SUPPLIED TEXT -
▽

Note: the following article was originally written in French, and can be viewed in French here.
A year ago, I had the pleasure to meet Anne-Françoise Pirson at the annual meeting of the French Federation of Gardens, Nature and Health (Fédération Française Jardins Nature et Santé or FFJNS). It was the end of January and we were gathered at the Ecole du Breuil, a famous horticultural school in the Bois de Vincennes on the outskirts of Paris, where our growing community was welcoming Gilles Clément, the French garden designer behind such concepts as the “moving garden” (jardin en mouvement) and the “planetary garden” (jardin planétaire) as an inspiring guest speaker.
It was a joyful day, a long-awaited reunion after two years of confinement, full of old and new faces. Pirson had just joined the FFJNS, one of a handful of international members scattered in Italy, Canada and Belgium. Pirson hails from Mons in Belgium where she lives and had just embarked on a new adventure with her company Le jardin qui prend soin (the garden that takes care).
“In Belgium, there are a few HT projects like Alain Flandroit’s garden at the psychiatric hospital in Mons-Borinage. There are other projects, especially in Brussels where a trained psychologist is employed by a hospital as a horticultural therapist,” Pirson, a psychologist herself, told me back then. “However, horticultural therapy seems less developed than in France. When I use this word, no one knows what I’m talking, whether among the people managing healthcare institutions, caregivers, plant professionals or elected officials. » This did not deter Pirson!

△

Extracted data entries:
▽

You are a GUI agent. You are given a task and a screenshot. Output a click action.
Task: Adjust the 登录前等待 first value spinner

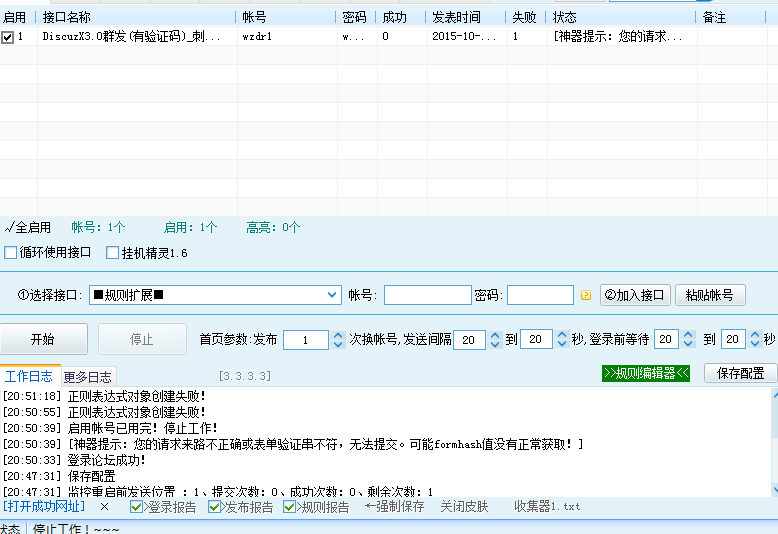(688, 339)
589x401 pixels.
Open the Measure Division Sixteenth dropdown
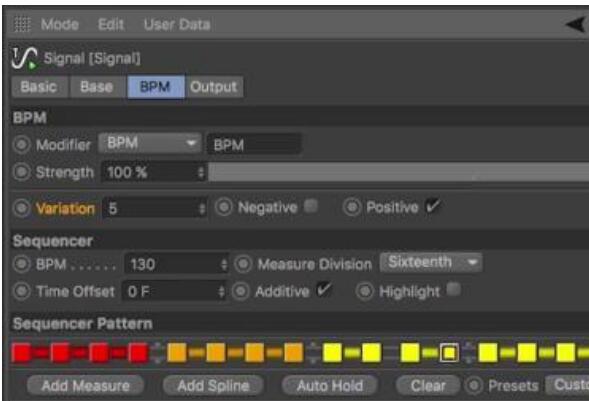coord(431,262)
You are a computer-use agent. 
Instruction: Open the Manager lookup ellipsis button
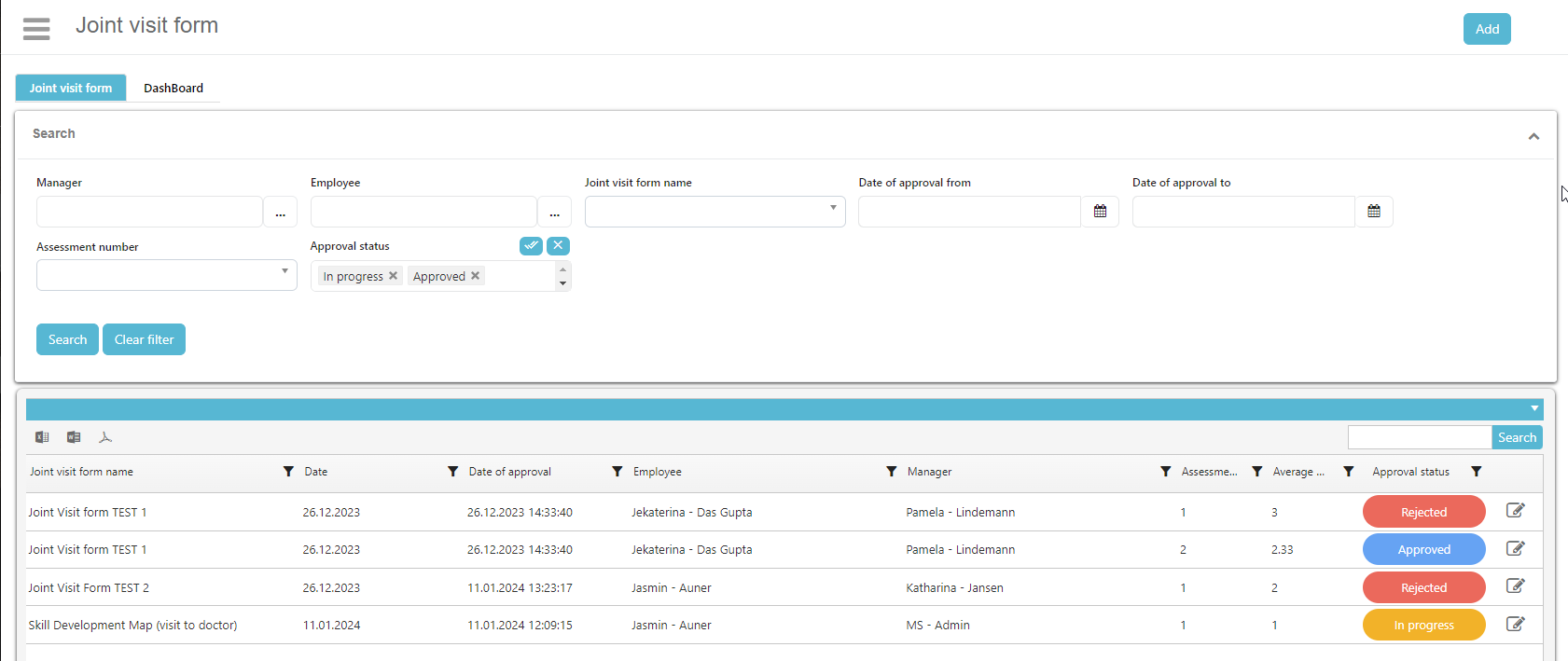(280, 213)
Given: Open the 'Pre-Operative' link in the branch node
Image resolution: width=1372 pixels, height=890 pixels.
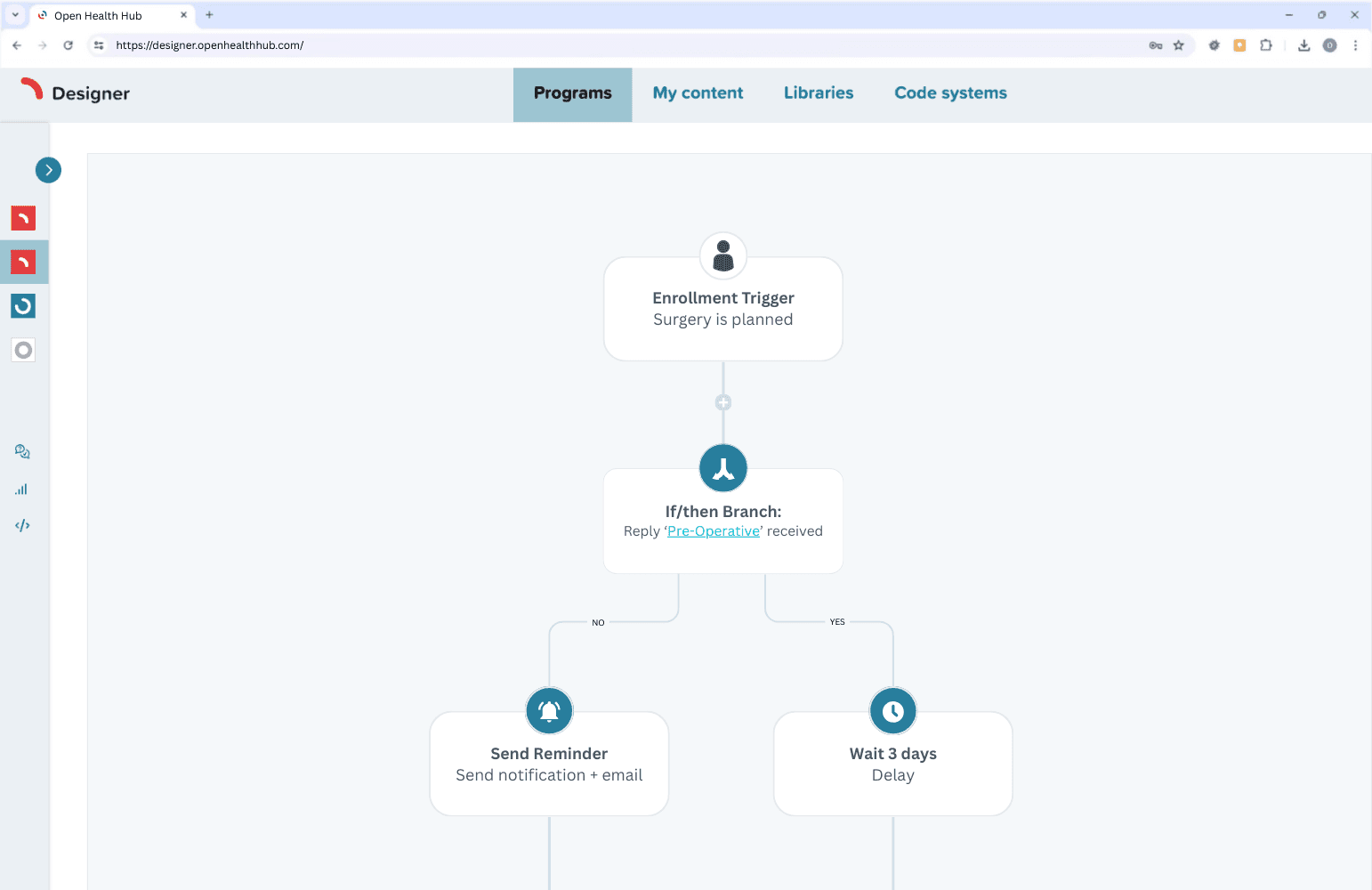Looking at the screenshot, I should pyautogui.click(x=713, y=530).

△

WORK ORDER A -
Answer these questions from the article on Anne-Françoise Pirson:
(i) At which horticultural school was the FFJNS annual meeting held?
(ii) What is the name of Pirson's company?
(iii) What is Pirson's own profession?
WORK ORDER B -
Go on with the article on Anne-Françoise Pirson, starting right after its last sentence.
The extracted data entries play no part here and can be set aside.

EXERCISE ANSWER A -
(i) The Ecole du Breuil, in the Bois de Vincennes on the outskirts of Paris.
(ii) Le jardin qui prend soin (the garden that takes care).
(iii) She is a psychologist.

EXERCISE ANSWER B -
The Path Leading to Horticultural Therapy
After her studies in psychology, Pirson began her career substituting in psychiatry and other fields where she accompanied patients in crisis, foster children and newly arrived migrants. Then life took her in another direction: with her husband who was a cook, she opened a restaurant using local products as part of the locavore movement. Her next career move led her to a job selling specialized software for healthcare facilities. “As I approached 40, I needed meaning and looked for a job as a counseling psychologist, which I found in an health insurance company. The driving force for me was to get people access and reimbursement for mental healthcare. Some things worked nicely, but I was frustrated by how little impact I had despite a job that took up my days, evenings and weekends.”
“Then Covid came along and work went online. I experienced a burn out. One day, the person who was helping me out suggested that I put some thought on my relationship with nature. I told myself that she was crazy, that she was just trying to keep me busy. But because I trusted her, I bought a notebook to take notes. And there, something came up within myself and I knew I had found what I wanted to do for the rest of my life. She had listened to what was nourishing me and heard that strong connection to nature.”
Two trainings mixing theory and practice
With this idea in mind, Pirson went in search of training options. She first turned to Canada and Mitchell Hewson, the first horticultural therapist to obtain the title of “horticultural therapist registered” in his country and an honorary member of the Canadian Horticultural Therapy Association (CHTA). His distance-learning course provided her with the necessary theoretical background. For a “hands in the earth” approach, she traveled to the Paris area to attend a training with Terr’Happy, also a member of the FFJNS. She did complete that training in 2022. “The training is active because we do workshops with participants and care providers. We also meet other professionals with different practices, which opens up the field of possibilities.” In parallel, she reads a lot, mostly in English. Naturally, she laments the lack of training in Belgium.
Another important element was a class in organic market gardening Pirson attended in 2014, “because I wanted to learn on a personal basis, with perhaps already the idea of a career change”. As part of this training, an internship in a farm offering socio-professional rehabilitation provided another interesting experience for her current project. Running through these experiences over her lifetime, there is a thread made of her taste for gardening, a passion for hiking and cycling, and a certain frame of mind.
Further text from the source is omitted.